A riveting and complex drama that is well written, acted and directed, Pool of London is a film that seems all the more surprising given its mere 85 minute running time, as so many characters develop within the situations over the few days in which the film is set. It is the very definition of well constructed concise film-making, taking in themes of romance and social issues alongside the thrills and action. At the heart of the film lies the friendship between two seamen, Dan and Johnny, and the extraordinary events that these days will have on their lives. It is also a film about location, where the capital city with its social differences place the film very much in its era, from the lavish shots of Tower Bridge, the ongoing post-war reconstruction and the effect of smog and transport within the landscape providing the sepia tone to its exterior settings. Its internal locations also provide a sense of place, from the robbery in an old building to the underground roadways and the pubs, music-halls and homes that place the characters in context. And the action sequences where the police pursue the criminals show two fast and very well shot car chases through the (not nearly as congested as today!) London streets.

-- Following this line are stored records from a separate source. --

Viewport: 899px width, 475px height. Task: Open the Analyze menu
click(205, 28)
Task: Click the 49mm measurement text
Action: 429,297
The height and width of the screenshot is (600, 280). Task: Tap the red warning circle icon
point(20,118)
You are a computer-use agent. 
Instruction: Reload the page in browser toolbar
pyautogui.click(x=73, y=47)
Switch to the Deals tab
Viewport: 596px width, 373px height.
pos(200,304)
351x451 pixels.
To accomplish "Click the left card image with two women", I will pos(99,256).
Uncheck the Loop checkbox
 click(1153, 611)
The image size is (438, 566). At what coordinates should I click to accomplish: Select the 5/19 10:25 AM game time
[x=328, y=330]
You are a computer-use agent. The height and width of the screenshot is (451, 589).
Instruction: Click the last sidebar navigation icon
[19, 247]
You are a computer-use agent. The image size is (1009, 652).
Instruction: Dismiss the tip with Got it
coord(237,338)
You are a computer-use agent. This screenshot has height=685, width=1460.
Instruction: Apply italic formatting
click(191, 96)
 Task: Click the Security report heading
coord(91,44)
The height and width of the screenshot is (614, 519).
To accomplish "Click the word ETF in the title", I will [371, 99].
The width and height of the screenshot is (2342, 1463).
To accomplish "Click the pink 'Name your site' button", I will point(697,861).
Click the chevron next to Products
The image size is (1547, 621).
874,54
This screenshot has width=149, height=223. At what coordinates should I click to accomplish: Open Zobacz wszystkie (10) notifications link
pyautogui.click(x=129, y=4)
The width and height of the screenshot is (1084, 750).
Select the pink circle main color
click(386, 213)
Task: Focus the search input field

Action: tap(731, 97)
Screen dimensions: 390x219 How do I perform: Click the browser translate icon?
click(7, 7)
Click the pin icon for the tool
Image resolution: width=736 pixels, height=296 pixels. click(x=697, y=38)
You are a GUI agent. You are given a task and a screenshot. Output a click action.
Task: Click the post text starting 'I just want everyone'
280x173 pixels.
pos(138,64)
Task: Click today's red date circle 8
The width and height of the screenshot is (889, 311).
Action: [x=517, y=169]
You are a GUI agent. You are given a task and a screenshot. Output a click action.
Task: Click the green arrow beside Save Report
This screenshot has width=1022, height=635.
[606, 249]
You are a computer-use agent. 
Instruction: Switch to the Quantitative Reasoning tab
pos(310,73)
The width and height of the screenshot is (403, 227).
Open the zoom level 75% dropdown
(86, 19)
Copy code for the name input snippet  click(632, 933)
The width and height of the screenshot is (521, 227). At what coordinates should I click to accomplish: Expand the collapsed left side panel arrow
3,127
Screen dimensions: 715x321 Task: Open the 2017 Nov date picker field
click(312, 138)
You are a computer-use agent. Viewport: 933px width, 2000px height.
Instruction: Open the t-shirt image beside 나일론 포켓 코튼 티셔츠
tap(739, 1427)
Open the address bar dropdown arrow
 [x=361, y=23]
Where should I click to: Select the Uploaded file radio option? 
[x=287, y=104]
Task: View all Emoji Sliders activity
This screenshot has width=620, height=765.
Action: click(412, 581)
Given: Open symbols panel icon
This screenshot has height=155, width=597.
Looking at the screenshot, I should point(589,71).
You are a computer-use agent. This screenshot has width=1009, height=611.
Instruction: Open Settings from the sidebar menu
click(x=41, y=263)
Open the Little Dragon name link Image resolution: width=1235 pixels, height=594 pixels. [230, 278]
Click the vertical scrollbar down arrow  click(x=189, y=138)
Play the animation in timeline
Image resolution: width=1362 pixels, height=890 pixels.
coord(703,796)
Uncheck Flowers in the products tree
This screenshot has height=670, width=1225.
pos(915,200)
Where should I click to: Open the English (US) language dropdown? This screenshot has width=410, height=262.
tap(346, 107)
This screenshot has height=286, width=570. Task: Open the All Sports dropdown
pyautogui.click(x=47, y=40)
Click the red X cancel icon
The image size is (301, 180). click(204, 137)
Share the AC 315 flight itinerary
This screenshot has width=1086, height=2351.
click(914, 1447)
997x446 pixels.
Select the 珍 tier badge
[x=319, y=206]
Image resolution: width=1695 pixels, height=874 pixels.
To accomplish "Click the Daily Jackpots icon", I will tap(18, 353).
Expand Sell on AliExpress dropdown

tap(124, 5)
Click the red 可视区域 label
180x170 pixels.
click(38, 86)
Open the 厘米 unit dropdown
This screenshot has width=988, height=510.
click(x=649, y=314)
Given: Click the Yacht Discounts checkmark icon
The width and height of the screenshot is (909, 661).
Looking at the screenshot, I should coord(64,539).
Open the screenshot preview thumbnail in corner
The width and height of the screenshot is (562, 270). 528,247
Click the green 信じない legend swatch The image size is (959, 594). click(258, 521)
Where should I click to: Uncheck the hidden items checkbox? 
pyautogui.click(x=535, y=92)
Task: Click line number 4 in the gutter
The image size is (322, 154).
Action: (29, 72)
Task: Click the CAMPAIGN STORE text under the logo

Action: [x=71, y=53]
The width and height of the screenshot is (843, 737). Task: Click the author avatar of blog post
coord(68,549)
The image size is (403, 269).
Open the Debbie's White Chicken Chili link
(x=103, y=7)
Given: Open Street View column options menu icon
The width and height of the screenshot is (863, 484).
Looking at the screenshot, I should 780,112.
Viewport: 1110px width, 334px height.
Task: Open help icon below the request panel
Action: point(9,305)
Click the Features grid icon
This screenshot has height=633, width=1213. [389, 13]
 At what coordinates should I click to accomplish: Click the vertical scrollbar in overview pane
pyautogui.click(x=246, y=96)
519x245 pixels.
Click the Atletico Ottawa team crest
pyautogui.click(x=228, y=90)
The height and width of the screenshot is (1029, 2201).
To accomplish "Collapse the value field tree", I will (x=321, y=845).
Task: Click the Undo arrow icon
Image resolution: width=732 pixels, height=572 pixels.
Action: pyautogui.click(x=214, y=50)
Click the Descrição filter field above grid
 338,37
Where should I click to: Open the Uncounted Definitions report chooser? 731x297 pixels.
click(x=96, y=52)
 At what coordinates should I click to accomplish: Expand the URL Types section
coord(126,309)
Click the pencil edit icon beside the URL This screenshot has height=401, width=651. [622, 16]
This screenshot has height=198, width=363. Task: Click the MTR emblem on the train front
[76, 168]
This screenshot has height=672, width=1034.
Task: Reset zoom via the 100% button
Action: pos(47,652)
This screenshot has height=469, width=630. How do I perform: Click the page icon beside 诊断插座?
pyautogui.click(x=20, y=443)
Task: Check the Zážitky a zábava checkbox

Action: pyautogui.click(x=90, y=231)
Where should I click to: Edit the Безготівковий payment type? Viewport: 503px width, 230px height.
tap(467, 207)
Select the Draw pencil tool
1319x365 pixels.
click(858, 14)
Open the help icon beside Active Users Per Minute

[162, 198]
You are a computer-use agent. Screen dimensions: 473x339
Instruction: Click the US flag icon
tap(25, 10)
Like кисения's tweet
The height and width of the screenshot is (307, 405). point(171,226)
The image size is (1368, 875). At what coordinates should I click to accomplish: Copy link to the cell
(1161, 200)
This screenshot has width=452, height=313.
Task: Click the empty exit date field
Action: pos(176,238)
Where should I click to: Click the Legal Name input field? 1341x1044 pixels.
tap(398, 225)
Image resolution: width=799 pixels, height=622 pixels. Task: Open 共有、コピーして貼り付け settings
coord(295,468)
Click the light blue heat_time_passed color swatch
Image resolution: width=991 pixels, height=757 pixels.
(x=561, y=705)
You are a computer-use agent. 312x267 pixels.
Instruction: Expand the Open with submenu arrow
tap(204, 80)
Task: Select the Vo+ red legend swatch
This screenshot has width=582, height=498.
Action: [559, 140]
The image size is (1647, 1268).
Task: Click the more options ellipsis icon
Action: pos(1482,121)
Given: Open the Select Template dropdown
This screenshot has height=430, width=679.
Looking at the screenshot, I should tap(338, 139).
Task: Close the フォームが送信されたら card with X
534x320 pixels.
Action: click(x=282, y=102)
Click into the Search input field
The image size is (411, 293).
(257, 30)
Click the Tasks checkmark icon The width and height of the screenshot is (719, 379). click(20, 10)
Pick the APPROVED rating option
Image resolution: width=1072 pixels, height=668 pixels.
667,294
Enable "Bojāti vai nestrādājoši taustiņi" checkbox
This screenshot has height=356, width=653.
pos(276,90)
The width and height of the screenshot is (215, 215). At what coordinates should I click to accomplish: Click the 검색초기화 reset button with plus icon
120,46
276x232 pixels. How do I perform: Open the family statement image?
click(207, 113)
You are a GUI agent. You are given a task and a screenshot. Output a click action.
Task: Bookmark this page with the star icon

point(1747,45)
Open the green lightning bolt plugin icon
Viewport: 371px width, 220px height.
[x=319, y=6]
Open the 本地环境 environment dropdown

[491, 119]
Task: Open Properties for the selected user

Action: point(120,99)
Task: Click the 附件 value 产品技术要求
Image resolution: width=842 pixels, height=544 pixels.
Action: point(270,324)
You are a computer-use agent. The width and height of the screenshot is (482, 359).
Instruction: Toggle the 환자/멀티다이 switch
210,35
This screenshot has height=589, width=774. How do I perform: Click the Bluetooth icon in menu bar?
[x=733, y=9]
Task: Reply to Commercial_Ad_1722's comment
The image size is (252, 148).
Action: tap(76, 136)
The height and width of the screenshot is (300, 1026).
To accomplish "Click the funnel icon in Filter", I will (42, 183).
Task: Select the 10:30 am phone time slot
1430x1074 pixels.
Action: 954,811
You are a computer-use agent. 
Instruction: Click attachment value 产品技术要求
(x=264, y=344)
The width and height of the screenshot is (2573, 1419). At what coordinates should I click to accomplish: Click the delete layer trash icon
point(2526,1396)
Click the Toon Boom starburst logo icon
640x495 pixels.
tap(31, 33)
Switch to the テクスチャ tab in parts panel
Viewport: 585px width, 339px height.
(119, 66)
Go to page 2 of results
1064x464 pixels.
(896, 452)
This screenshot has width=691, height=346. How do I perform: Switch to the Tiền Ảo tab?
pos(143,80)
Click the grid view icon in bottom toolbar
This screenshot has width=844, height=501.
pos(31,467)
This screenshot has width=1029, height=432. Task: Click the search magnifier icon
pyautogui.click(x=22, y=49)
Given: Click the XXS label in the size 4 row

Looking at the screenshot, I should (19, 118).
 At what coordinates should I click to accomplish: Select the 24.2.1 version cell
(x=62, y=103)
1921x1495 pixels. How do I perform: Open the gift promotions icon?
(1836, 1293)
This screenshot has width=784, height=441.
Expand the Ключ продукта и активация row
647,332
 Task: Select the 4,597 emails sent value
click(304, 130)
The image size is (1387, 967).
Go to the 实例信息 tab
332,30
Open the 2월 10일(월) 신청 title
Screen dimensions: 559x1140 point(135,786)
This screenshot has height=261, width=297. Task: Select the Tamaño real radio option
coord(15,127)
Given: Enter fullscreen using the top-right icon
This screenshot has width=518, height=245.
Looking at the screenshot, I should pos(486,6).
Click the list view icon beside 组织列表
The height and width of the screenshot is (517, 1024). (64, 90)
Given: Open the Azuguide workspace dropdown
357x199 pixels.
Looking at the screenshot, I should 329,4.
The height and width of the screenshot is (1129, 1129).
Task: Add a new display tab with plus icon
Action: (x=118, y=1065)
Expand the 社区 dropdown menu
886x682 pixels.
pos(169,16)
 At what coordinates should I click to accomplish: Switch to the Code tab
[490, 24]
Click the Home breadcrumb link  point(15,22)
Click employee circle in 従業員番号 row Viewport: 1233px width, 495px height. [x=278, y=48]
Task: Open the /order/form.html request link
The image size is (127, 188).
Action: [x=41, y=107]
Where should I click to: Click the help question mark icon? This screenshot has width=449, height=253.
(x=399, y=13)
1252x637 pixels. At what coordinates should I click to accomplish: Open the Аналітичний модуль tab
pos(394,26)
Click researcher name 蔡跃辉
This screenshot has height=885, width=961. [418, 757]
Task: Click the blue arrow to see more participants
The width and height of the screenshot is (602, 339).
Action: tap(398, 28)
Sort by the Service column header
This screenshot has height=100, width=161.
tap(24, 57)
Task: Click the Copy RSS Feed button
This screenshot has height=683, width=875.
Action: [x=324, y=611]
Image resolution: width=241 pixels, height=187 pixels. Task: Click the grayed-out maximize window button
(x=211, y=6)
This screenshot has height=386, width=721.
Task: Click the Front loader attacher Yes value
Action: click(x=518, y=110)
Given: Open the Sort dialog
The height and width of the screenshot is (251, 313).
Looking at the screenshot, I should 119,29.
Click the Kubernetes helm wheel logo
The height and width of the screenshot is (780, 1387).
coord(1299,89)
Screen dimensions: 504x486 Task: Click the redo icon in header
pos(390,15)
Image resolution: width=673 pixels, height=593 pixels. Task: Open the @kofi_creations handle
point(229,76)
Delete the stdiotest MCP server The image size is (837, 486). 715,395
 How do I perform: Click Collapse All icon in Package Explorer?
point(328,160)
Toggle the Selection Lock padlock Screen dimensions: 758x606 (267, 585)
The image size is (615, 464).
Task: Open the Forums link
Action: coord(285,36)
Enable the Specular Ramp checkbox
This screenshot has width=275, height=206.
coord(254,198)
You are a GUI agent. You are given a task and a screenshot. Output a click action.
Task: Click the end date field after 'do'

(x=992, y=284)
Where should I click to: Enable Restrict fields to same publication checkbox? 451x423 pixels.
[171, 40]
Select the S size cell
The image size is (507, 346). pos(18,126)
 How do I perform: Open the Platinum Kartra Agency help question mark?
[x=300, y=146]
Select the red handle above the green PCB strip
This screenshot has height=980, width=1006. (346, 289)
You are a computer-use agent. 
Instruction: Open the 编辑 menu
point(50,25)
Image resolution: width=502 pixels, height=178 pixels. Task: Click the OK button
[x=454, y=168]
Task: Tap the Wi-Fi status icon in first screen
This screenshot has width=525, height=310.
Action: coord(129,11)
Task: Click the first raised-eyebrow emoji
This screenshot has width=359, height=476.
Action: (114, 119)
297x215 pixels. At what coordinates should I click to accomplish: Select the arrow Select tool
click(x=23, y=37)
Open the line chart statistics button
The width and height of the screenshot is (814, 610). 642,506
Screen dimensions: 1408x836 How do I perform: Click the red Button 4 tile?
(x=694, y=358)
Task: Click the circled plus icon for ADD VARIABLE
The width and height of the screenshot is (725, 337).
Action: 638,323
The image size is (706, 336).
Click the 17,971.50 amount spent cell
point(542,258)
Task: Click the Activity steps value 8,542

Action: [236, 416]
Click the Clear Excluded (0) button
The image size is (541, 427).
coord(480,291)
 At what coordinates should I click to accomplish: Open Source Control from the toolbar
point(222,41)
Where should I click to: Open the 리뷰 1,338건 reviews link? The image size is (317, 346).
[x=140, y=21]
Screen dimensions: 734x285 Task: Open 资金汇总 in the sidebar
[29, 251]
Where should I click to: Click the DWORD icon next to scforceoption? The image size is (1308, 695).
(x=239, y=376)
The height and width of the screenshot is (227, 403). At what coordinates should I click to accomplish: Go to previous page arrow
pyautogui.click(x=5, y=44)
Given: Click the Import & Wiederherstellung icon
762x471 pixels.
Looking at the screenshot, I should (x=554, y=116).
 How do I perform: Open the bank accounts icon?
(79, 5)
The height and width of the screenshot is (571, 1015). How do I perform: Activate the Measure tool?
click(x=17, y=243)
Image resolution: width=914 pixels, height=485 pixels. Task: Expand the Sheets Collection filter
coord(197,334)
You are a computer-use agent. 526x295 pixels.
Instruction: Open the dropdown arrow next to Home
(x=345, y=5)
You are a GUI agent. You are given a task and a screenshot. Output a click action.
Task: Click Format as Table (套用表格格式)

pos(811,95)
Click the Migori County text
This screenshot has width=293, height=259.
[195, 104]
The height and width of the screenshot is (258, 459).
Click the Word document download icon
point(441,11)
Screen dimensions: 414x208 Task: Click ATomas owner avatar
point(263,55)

A rare aspect for a film of its time is the emerging relationship between Johnny and Pam which provides a significant emotional element. Johnny faces racism and disapproving looks, and is even perceived as the likely scapegoat for the piece – ‘Give it to the coloured boy’. The couple’s Sunday date together includes a trip to the Maritime Museum at Greenwich and reveal Johnny’s desire to finance his education. He has one question: ‘You wonder why one man is born white and one isn’t’, to which Pam insists ‘It doesn’t matter’, but he is less convinced due to the frequent abuse he receives – ‘They’re all the same’. It is a very moving scene within the whole scenario and more so because of the time of production. Earl Cameron CBE notes in the accompanying interview on this DVD release that his stage career had previously led to minor roles in film but that this one was different. He was called to interview at short notice and describes how he got the role – ‘I said I’m 26, I was 32 at the time’ – as well as how he felt when he was given the script to read. ‘Every second page was Johnny, I thought this I’ve got to get’. He also notes that, despite getting rave reviews for his role, ‘It was over a year before I got my next part’.
Tense, dramatic and compelling Pool of London is a taut film packed with action, romance and thrills. Essential, evocative film-making.